I have the following scenario, in which I have thousands of CSV files spread in multiple folders with the following pattern of a path: data-output/region/month/CustomerName.csv.
I need to insert in each dataframe based on each csv file the region as a new column and the CustomerName (name of the csv file itself) as new column.
After that I would require to combine all of my CSV files into 1 single dataframe. This last I know how to do, but the column addition of the information that resides in the folder path is what is troubling me.
The bottom line of how the dataframe should look like in the end is the following:
date user_id time_spent region CustomerName
2022-10-01 11111 456 EU Filename1
2022-10-02 22222 789 US Filename2
2022-10-03 33333 123 UK Filename3
Any help would be greatly appreciated.
CodePudding user response:
If I'm understanding correctly?

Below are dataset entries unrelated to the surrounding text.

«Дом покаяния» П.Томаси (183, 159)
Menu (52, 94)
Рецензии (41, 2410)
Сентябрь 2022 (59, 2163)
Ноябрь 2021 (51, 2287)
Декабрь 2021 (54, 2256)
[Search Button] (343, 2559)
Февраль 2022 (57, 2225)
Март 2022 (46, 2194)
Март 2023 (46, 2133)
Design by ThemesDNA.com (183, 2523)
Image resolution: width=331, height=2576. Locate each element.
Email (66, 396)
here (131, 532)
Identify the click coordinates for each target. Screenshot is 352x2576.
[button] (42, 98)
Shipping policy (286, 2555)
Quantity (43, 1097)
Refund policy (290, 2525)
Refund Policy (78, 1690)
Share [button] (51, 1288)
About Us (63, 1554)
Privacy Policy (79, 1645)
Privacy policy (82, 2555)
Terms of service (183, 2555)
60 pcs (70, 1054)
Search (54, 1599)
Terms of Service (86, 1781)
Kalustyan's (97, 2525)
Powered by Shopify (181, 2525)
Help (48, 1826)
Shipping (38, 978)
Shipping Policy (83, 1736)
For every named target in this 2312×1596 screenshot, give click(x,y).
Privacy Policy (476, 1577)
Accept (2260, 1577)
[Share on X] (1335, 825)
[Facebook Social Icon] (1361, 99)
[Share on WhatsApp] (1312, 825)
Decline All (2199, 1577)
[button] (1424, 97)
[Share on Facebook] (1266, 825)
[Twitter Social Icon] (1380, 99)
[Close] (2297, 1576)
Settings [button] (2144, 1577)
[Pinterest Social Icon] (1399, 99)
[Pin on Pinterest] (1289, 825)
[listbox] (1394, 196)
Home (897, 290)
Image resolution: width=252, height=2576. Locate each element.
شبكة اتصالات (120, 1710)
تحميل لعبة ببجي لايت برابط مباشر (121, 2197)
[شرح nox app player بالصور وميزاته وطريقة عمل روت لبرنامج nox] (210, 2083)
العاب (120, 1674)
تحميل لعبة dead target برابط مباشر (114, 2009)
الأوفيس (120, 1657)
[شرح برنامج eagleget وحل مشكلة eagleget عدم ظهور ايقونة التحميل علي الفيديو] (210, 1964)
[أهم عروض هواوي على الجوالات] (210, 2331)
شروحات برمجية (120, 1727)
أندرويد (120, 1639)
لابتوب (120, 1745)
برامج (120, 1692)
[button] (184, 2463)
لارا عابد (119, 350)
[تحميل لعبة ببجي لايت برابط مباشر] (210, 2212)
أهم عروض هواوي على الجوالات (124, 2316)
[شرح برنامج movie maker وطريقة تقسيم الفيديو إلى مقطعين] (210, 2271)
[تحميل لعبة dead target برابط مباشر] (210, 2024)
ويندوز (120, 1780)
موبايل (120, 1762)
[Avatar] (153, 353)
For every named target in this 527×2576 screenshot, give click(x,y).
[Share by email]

Not tested but should be very close.
from glob import glob
import pandas as pd
def concatenate_csvs(file_path: str) -> pd.DataFrame:
files = sorted(glob(f"{file_path}/*/*/*.csv"))
new_files = []
for file in files:
region = file_path.split("/")[1]
customer = file_path.split("/")[3]
df = pd.read_csv(file)
df.insert(loc=len(df.columns), column="region", value=region)
df.insert(loc=len(df.columns), column="customer", value=customer)
new_files.append(df)
df = pd.concat(new_files, ignore_index=True)
df = df[df.iloc[:, 0] != df.columns[0]]
return df.drop_duplicates(keep="first").dropna(axis=0, how="all").fillna(0).reset_index(drop=True)
path = "data-output/"
print(concatenate_csvs(path))